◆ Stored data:
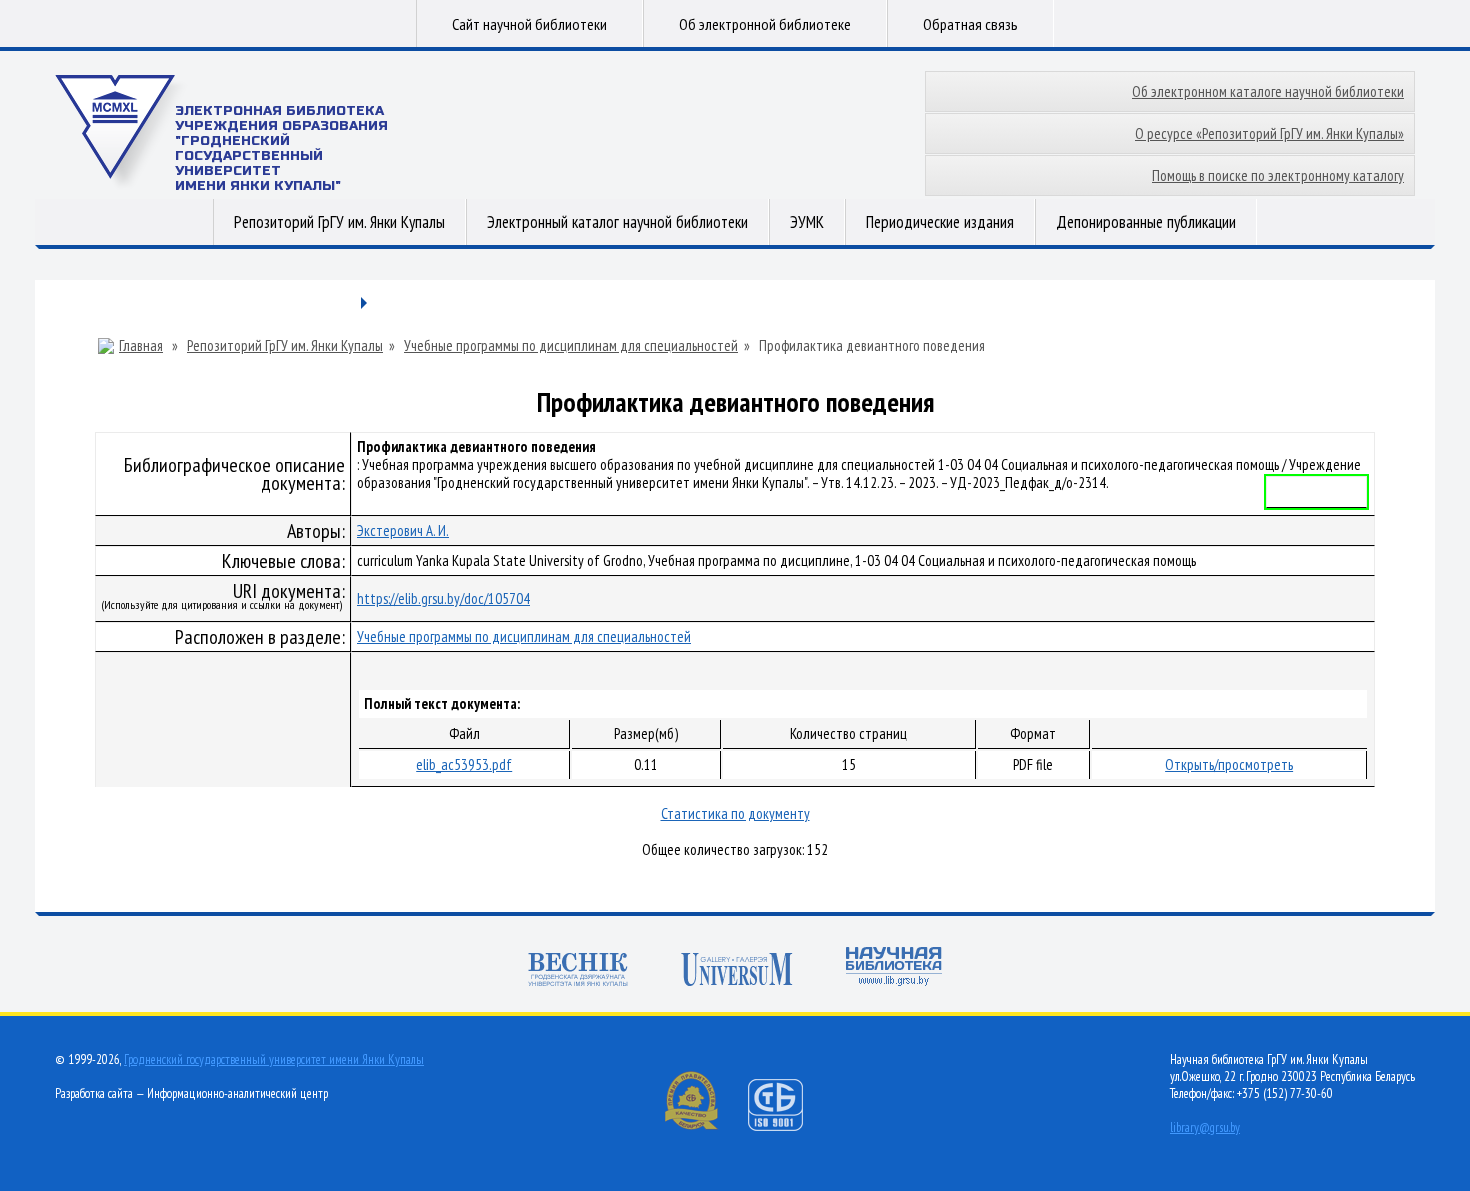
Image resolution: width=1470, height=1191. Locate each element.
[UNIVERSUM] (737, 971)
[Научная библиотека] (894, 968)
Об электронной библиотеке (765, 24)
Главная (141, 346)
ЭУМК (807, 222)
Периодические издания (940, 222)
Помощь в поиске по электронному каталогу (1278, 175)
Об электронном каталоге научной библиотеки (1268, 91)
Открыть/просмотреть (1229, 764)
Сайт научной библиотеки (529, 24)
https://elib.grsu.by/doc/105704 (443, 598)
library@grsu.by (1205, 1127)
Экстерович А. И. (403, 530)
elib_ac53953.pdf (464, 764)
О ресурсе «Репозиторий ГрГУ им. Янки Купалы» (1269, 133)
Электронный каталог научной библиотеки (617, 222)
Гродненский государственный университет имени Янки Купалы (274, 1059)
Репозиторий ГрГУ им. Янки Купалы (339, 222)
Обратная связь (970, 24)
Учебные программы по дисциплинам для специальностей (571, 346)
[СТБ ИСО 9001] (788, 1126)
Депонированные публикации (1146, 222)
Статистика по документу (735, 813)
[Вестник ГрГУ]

◆ WHAT YOU ARE ASKED TO DO: Your task is to reproduce the entries above word for word, from the first line through the line with "Обратная связь (970, 24)", and please leave out any pictures.

◆ ANSWER TO THIS EXERCISE:
Image resolution: width=1470, height=1191. Locate each element.
[UNIVERSUM] (737, 971)
[Научная библиотека] (894, 968)
Об электронной библиотеке (765, 24)
Главная (141, 346)
ЭУМК (807, 222)
Периодические издания (940, 222)
Помощь в поиске по электронному каталогу (1278, 175)
Об электронном каталоге научной библиотеки (1268, 91)
Открыть/просмотреть (1229, 764)
Сайт научной библиотеки (529, 24)
https://elib.grsu.by/doc/105704 (443, 598)
library@grsu.by (1205, 1127)
Экстерович А. И. (403, 530)
elib_ac53953.pdf (464, 764)
О ресурсе «Репозиторий ГрГУ им. Янки Купалы» (1269, 133)
Электронный каталог научной библиотеки (617, 222)
Гродненский государственный университет имени Янки Купалы (274, 1059)
Репозиторий ГрГУ им. Янки Купалы (339, 222)
Обратная связь (970, 24)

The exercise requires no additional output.